═════ AVAILABLE DATA

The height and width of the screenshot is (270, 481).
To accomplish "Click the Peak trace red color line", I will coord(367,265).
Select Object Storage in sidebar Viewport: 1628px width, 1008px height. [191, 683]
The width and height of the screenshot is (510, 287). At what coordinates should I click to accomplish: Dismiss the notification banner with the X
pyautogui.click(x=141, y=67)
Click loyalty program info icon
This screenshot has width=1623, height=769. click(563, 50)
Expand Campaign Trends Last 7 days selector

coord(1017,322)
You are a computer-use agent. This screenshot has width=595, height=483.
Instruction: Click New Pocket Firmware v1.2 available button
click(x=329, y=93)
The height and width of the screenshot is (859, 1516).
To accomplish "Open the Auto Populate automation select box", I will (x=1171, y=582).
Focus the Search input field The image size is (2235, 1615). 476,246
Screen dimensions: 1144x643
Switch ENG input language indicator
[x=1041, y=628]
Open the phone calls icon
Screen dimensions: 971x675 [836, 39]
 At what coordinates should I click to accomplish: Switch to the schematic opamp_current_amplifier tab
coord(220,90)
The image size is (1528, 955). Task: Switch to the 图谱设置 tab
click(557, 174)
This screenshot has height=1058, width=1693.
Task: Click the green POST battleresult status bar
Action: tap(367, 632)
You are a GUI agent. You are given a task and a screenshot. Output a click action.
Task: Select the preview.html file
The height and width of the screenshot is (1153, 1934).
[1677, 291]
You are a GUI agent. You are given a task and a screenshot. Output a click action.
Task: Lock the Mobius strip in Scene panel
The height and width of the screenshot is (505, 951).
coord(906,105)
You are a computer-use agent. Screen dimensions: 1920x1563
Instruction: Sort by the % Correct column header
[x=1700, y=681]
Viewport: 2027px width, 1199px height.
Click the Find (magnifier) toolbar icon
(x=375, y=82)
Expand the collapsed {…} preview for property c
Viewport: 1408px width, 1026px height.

══════════

_WHAT YOU NEED TO DO:_ The lines wanted are those from the one with "Task: Lock the Mobius strip in Scene panel" through the last line of the records, repeated exactly and with both ends included.

_WRITTEN SOLUTION:_
Task: Lock the Mobius strip in Scene panel
The height and width of the screenshot is (505, 951).
coord(906,105)
You are a computer-use agent. Screen dimensions: 1920x1563
Instruction: Sort by the % Correct column header
[x=1700, y=681]
Viewport: 2027px width, 1199px height.
Click the Find (magnifier) toolbar icon
(x=375, y=82)
Expand the collapsed {…} preview for property c
Viewport: 1408px width, 1026px height.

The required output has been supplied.